А я постоял еще и поглядел, как она шла по тропинке, с портфелем в одной руке, в другой — с пустым бидоном. Поскользнулась, выпрямилась и зашагала еще упрямее…
Солнце было все таким же ярким, и сугробы сверкали под ним, и дома стояли замерзшими молчаливыми громадами, и людей не было. Только далеко-далеко, на углу Кирилловской и Восьмой Советской, виднелась темная фигурка Нины… Нет, она, конечно, не оглянется. Я медленно шел по тропинке, привычно стараясь двигаться бережливо, не растрачивать попусту силы и тепло, и вдруг вспомнил, как на уроке сегодня историчка Галина Федоровна говорила своим девятиклассникам, что человеческая натура обладает недостатками и медленно меняется в лучшую сторону.
Свернул на Восьмую Советскую вслед за Ниной и пошел к Новгородской. Нина теперь шла еще дальше от меня, впереди. Вот и сил она не бережет из-за своего характера, а ведь стоит ей только неудачно упасть — на таком морозе!.. Может, и права была продавщица тетя Валя, когда сказала в спину Нине: «Характерец у тебя, девочка!..» Почему же тогда Нина так нравилась всем нашим мальчишкам?.. Да просто потому, что она красивая, вот и все…
Я увидел, что Нина остановилась напротив нашей булочной и не то разговаривает, не то просто слушает, что ей говорит женщина в пальто с пышной черно-бурой лисой. Женщина обернулась, показывая что-то Нине, и я увидел, что на снегу, привалившись спиной к стене, сидит мужчина. И на нем тоже шуба с пышным воротником и пышная шапка…

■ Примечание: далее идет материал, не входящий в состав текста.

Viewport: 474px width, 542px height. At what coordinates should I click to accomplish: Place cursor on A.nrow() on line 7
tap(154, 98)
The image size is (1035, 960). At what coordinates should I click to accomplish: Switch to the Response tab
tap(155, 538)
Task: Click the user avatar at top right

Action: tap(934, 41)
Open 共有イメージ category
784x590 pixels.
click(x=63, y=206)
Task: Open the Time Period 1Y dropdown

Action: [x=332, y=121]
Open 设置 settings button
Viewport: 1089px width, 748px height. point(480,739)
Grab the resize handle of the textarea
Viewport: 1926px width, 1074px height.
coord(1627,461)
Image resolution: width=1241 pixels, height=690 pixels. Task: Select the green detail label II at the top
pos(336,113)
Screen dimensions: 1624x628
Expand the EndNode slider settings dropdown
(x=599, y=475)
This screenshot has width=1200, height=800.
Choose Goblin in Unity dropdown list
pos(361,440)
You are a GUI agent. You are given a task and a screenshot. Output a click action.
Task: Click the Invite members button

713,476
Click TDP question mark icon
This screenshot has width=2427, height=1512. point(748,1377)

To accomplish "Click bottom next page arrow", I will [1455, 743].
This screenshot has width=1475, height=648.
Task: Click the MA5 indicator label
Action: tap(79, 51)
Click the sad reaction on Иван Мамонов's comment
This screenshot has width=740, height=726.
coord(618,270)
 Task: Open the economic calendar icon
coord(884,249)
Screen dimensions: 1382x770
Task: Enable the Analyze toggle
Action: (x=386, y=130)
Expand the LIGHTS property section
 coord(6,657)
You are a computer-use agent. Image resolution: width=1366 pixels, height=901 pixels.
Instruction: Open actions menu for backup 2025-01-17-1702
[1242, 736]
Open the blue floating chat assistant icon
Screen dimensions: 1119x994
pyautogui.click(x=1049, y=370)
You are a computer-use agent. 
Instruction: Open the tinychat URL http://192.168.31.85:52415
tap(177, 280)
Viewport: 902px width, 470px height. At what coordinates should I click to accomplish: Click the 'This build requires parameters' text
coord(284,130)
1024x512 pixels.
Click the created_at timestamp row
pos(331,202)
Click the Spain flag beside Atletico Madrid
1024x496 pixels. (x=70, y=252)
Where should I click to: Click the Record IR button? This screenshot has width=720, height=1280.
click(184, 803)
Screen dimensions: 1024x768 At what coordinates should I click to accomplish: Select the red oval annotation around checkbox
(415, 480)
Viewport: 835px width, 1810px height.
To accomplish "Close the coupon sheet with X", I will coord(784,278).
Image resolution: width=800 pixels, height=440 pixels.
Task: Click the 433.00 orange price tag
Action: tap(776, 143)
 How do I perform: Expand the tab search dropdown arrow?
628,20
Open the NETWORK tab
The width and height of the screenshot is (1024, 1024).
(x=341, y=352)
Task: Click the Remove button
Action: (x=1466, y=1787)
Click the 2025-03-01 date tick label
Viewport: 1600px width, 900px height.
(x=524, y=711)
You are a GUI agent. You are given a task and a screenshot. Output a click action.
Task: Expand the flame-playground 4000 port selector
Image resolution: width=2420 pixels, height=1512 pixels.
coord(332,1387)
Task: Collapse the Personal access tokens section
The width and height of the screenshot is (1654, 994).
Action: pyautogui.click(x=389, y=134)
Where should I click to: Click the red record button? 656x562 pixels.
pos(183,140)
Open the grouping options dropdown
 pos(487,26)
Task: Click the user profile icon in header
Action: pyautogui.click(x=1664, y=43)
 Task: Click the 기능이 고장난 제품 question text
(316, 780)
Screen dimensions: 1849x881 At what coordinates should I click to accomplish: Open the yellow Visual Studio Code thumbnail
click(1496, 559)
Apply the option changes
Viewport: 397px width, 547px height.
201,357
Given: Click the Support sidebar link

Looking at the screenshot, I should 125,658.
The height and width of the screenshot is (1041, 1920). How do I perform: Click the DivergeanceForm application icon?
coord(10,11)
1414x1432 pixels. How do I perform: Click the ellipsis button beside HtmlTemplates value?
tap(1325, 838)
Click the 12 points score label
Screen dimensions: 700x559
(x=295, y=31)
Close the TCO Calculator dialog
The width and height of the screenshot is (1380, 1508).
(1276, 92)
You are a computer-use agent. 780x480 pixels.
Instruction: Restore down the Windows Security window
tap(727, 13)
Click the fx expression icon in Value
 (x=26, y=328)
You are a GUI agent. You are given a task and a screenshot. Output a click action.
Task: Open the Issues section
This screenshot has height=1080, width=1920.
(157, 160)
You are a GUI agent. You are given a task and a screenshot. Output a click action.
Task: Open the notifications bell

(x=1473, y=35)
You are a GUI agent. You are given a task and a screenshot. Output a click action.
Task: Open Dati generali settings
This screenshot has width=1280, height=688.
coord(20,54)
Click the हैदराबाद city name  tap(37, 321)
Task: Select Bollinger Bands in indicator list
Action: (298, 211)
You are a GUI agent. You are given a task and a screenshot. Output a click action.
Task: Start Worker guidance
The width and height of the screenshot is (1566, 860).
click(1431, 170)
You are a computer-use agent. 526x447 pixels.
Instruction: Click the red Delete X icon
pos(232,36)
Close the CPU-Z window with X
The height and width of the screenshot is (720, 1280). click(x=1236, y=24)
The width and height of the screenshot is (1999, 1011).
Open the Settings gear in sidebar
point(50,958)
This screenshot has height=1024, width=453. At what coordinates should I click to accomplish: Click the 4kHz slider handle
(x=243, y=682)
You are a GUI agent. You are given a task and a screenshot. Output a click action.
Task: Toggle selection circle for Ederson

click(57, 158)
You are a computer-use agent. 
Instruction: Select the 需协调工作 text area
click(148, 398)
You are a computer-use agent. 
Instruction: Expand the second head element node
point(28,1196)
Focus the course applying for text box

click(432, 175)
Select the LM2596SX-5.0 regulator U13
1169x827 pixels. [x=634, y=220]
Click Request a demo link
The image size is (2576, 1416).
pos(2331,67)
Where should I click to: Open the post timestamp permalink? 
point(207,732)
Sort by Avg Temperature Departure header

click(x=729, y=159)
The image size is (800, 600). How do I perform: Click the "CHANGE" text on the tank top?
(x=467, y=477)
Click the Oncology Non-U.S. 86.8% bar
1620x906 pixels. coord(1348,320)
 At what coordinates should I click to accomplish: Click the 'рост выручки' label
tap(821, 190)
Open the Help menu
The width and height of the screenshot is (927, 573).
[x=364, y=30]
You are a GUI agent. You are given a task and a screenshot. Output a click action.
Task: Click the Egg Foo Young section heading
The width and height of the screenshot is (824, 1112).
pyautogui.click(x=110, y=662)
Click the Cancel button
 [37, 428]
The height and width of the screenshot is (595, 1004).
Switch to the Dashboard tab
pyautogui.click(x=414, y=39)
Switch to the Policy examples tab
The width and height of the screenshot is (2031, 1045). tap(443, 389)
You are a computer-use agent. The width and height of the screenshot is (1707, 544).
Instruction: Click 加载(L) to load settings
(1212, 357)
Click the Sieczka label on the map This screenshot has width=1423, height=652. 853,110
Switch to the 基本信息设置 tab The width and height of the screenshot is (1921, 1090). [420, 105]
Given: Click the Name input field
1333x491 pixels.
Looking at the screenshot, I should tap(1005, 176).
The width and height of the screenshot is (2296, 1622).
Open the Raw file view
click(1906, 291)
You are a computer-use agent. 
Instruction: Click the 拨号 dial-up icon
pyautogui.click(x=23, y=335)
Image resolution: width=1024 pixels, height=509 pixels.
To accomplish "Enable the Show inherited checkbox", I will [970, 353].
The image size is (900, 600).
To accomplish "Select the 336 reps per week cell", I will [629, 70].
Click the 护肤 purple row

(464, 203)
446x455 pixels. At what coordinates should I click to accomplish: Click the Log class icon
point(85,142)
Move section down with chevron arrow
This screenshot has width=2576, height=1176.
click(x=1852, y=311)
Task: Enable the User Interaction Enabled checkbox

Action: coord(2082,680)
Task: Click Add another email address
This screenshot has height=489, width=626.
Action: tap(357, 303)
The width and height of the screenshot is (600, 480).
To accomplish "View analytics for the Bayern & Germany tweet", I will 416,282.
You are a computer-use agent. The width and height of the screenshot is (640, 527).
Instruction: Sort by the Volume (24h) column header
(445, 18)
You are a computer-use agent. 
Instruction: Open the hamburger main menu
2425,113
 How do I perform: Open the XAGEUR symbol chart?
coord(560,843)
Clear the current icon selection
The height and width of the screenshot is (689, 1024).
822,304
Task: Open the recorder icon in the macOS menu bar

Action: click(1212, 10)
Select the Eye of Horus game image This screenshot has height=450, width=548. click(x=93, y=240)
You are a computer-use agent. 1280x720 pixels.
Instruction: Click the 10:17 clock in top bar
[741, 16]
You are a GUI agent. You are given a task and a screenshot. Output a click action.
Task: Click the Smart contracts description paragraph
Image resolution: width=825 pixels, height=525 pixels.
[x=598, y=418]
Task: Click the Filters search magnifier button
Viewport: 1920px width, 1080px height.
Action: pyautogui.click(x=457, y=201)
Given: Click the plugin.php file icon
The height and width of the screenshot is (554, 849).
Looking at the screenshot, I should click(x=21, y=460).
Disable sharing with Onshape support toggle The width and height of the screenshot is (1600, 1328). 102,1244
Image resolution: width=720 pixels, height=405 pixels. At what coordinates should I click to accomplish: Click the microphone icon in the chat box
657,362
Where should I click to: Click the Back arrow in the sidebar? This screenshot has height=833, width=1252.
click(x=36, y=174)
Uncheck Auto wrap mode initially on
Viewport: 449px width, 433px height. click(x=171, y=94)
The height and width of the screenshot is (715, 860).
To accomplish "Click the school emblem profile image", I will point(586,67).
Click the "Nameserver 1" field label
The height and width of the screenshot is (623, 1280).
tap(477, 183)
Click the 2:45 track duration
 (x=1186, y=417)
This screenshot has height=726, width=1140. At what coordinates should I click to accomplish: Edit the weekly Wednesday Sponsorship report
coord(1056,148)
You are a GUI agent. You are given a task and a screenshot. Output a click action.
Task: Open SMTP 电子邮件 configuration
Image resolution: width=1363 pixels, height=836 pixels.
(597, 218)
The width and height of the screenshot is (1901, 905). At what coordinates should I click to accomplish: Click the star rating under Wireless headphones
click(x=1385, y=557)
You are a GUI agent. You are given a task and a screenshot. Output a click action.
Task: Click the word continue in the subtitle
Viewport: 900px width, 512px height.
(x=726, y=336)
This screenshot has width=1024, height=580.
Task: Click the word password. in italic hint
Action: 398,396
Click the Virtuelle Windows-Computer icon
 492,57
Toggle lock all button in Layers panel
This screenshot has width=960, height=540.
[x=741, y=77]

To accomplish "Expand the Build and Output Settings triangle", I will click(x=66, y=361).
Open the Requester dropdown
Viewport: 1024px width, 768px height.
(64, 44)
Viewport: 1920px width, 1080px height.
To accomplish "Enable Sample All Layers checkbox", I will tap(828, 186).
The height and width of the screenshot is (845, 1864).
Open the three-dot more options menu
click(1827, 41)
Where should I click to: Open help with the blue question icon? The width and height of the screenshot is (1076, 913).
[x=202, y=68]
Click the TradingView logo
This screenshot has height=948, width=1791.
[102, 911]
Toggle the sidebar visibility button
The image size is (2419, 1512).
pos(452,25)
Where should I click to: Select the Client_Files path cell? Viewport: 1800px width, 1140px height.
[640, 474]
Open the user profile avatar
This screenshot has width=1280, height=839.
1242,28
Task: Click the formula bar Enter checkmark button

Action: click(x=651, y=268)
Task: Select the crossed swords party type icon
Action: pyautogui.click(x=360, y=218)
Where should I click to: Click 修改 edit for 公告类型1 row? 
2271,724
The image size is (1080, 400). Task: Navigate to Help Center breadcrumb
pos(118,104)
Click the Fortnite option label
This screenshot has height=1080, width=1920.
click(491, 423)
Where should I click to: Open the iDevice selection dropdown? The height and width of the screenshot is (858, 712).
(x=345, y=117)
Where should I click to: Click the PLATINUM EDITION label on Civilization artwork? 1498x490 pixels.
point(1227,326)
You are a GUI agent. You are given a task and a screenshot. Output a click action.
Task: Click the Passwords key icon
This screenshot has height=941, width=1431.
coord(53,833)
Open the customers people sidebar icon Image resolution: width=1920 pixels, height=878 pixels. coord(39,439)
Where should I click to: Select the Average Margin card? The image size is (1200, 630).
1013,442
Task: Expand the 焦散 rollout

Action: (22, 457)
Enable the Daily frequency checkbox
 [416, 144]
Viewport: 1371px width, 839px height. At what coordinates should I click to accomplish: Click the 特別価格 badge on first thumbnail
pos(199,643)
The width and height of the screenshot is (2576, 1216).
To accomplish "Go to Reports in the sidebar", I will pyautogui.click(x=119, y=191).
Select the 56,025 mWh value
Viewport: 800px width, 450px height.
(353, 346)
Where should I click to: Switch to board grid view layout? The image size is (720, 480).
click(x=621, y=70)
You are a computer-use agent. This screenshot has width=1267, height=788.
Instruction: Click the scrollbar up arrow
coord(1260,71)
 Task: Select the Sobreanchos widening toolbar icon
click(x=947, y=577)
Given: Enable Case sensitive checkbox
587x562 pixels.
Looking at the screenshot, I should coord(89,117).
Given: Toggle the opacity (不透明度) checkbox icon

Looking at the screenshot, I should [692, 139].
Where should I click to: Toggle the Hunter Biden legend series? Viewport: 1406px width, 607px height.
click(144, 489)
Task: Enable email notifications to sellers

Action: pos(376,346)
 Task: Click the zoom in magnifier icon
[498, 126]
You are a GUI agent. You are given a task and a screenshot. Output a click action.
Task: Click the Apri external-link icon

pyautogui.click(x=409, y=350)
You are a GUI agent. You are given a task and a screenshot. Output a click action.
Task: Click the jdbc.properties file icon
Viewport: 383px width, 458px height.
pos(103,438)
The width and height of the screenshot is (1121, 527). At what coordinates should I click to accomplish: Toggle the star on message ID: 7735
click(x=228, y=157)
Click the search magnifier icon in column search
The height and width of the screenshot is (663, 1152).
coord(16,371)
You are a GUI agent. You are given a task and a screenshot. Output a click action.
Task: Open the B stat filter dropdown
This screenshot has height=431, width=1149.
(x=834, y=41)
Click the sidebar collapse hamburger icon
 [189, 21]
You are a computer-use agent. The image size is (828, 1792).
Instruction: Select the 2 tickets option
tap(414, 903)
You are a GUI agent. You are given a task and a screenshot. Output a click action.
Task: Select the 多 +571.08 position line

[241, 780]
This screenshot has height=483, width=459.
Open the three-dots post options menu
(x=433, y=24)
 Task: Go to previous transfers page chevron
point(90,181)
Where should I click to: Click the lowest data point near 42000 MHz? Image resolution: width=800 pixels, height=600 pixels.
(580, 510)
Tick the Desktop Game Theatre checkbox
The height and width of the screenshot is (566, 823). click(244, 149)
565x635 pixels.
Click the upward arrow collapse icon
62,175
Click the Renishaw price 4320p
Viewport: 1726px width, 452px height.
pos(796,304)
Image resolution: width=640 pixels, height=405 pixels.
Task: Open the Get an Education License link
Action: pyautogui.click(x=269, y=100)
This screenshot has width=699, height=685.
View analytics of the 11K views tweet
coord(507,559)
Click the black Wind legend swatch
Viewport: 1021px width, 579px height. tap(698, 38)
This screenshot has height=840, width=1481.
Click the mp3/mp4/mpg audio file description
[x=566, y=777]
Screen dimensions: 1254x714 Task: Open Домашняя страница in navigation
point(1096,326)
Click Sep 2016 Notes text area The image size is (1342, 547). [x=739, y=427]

Я приближался к ним, стараясь внимательно глядеть на тропинку.
— Мальчик… — вдруг послышался тонкий голос.
Подняв голову, я увидел, что уже вплотную подошел к тем женщине и мужчине, — у него были закрыты глаза, лицо побелело, а нос посинел, — и Нины нет около них.
— Мальчик, миленький… — всхлипывала женщина, протягивая мне золотые часики на ремешке. — Помоги… любимого… в дом… Он замерзнет!.. — И сунула часики мне в карман тулупа.
Положив на снег бидон и портфель, я нагнулся к мужчине. Он дышал, и ресницы его чуть подрагивали… Мы с женщиной стали поднимать его. И я сразу опять будто очутился во сне, когда и хочешь что-то сделать, да никак не можешь. Не знаю, что мне помешало-бросить поднимать этого мужчину, и не помню, сколько времени прошло, только вдруг оказалось, что мужчина уже стоит, опираясь спиной на стену. Губы его шевелились, и пар изо рта вылетал, а слов не было слышно…
— Сейчас, Виктор, потерпи, миленький, сейчас… — шептала ему женщина.
Мы медленно отвели мужчину от стены, осторожно двинулись вдоль дома по тропинке. Опять мне захотелось больше всего на свете бросить этого незнакомого мужчину, добраться поскорее до дому, увидеть маму и бабушку, сесть за стол… Но я почему-то все шел и шел, пошатываясь и через силу медленно вытаскивая из снега валенки, изо всех сил стараясь не упасть…
Мужчина дышал часто и со свистом. Мы медленно повели его в парадную. Прошли двери, оказались на лестнице, и мне очень хотелось спросить, высоко ли они живут?.. Но женщина сама прохрипела:
— Лестница пологая, всего второй этаж…
Не знаю, сколько времени мы поднимались по первому маршу лестницы, потому что часто останавливались и отдыхали. Потом была площадка, и на ней мы постояли, потом второй марш… Мужчина все молчал, сопел редко и тяжело, висел на наших плечах. Женщина, временами задыхаясь, говорила что-то ласковое то ему, то мне, но я ничего не понимал, так мне было тяжело…
— Пришли… — наконец хрипло выдохнула женщина.